Mantevo Suite 1.0 was used in the development of Livermore's Sequoia and Sandia's Cielo supercomputers and will play a vital role in the development of next-generation Department of Energy/National Nuclear Security Administration systems such as Trinity.

The cover to the R&D 100 application shows two photos that together serve as a metaphor for the miniapp. The first photo shows three men sitting on boards holding ropes and weights illustrating the basic engineering concept for a bridge design; and the second photo shows the Forth Bridge in Scotland, which was built using that design.

Besides Sandia National Laboratories and LLNL, other members of the Mantevo project include: Los Alamos National Laboratory; the University of Bristol (UK); the Atomic Weapons Establishment (AWE); and the University of Warwick. The team pioneered the "miniapp" concept and Mantevo 1.0 is the first integrated collection of full-featured miniapps. DOE/NNSA labs have had a longstanding interest in miniapps as a way to accelerate the development of high performance scientific computing. Computing industry leaders such as Intel, IBM, NVIDIA, AMD and Cray also use miniapps as essential tools for the design of new systems.

'SHIELD' protects laser from harmful pulses

In the past, it took as long as 12 hours to manually screen 48 critical checkpoints at the National Ignition Facility (NIF) for harmful laser pulses. The screening equipment had to be moved from point to point throughout a facility the size of three football fields.

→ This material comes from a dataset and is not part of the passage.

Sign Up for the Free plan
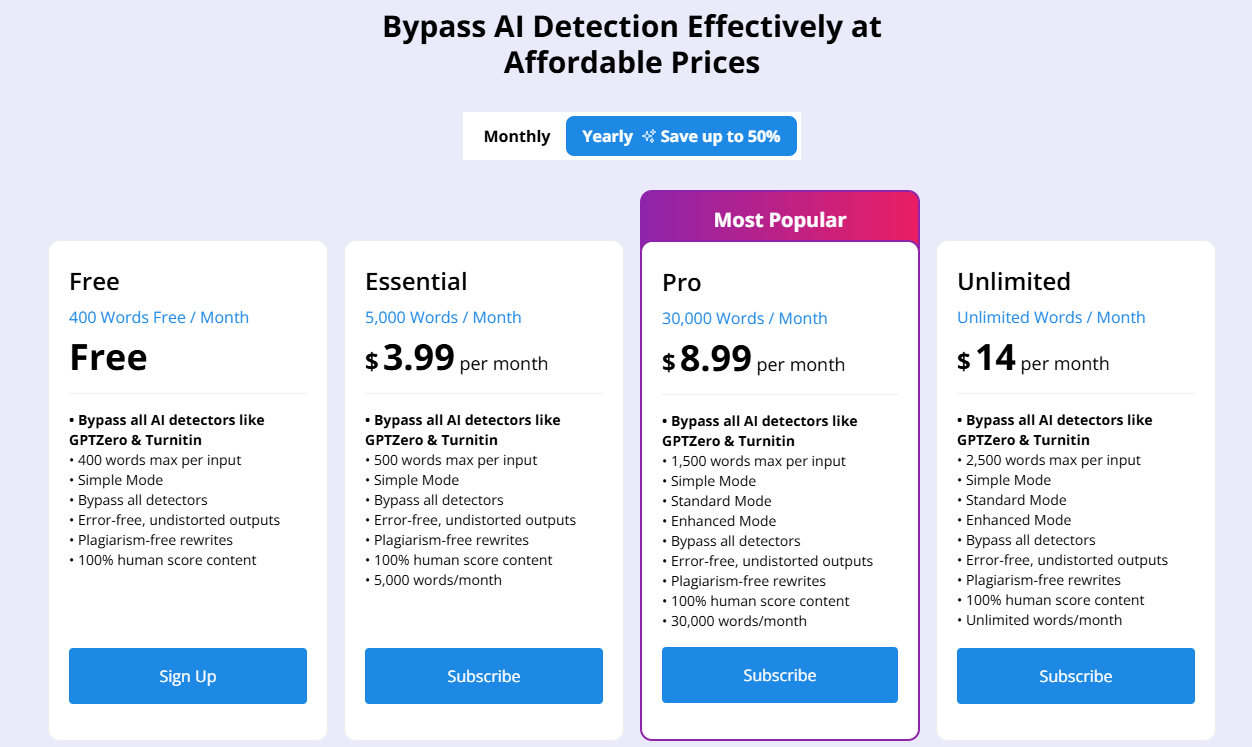This screenshot has height=747, width=1252. pyautogui.click(x=187, y=676)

Now with a new technology, called Laser SHIELD (Screening at High-throughput to Identify Energetic Laser Distortion), the screening can be done in less than one second, with the push of a button.

Proper screening of pulses is critical for the operation of high-energy lasers to ensure that the laser does not exceed safe operating conditions for optics. The energetic beams of light are so powerful that, when left uncontrolled, they can shatter the extremely valuable glass inside the laser. If a harmful pulse is found, immediate adjustments can be made in order to protect the optics for the facility.

Laser SHIELD is a custom-designed high-throughput screening system built from low-cost and commercially available components found in the telecommunications industry. Its all-fiber design makes it amenable to the unique needs of high-energy laser facilities, including routing to intricate pick-off locations, immunity to electromagnetic interference and low-loss transport (up to several kilometers).

The technology offers several important benefits for NIF. First, the facility is able to fire more shots in less time-an efficiency that saves the facility millions of dollars each year. Second, high-energy lasers are more flexible to wavelength changes requested by target physicists. Third, by identifying harmful pulses before they damage the laser's optics, the facility potentially saves hundreds of thousands of dollars in maintenance costs each year.

Providing more power for fiber lasers

An LLNL team of six physicists has developed a new technology that is a stepping stone to enable some of the limitations on high-power fiber lasers to be overcome.

Their technology, dubbed "Efficient Mode-Converters for High-Power Fiber Amplifiers," allows the power of fiber lasers to be increased while maintaining high beam quality.

Currently, high beam quality fiber lasers are used in machining, on factory floors and in a number of defense applications and can produce kilowatts of power.

The conventional fiber laser design features a circular core and has fundamental limitations that make it impractical to allow higher laser power unless the core area is increased.

LLNL researchers have pioneered a ribbon design to increase the laser's core area along the axis of the ribbon fiber. Their design makes it difficult to use a conventional laser beam, so the LLNL team converted the beam into a profile that propagates into the ribbon fiber and is converted back once it is amplified.

The use of this LLNL technology will permit the construction of higher power lasers for lower costs and increase the power of high quality fiber lasers from kilowatts of power to potentially about 100 kilowatts.